-- START OF EXCERPTED RECORDS --
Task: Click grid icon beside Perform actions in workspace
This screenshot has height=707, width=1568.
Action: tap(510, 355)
-- END OF EXCERPTED RECORDS --
-- START OF EXCERPTED RECORDS --
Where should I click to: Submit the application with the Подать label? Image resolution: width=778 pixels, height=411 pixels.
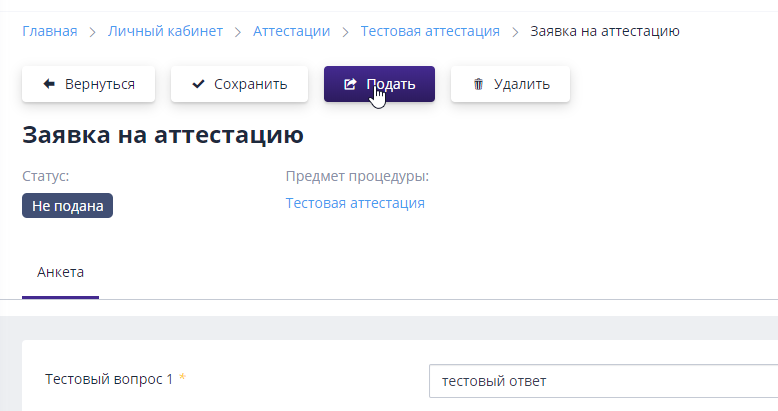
-- END OF EXCERPTED RECORDS --
-- START OF EXCERPTED RECORDS --
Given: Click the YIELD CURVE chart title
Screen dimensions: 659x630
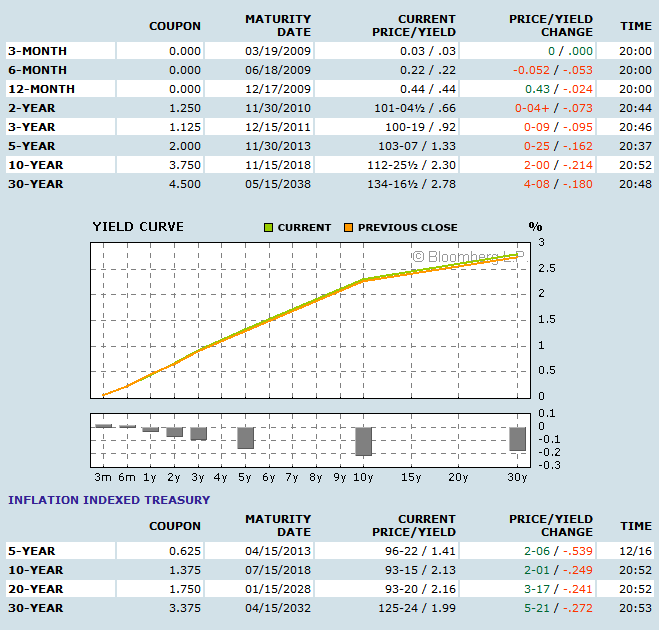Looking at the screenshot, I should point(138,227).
-- END OF EXCERPTED RECORDS --
REQUEST = List every line in the rows above that contains the string "width".

ANSWER TO THIS EXERCISE =
This screenshot has height=707, width=1568.
Where should I click to: Submit the application with the Подать label? Image resolution: width=778 pixels, height=411 pixels.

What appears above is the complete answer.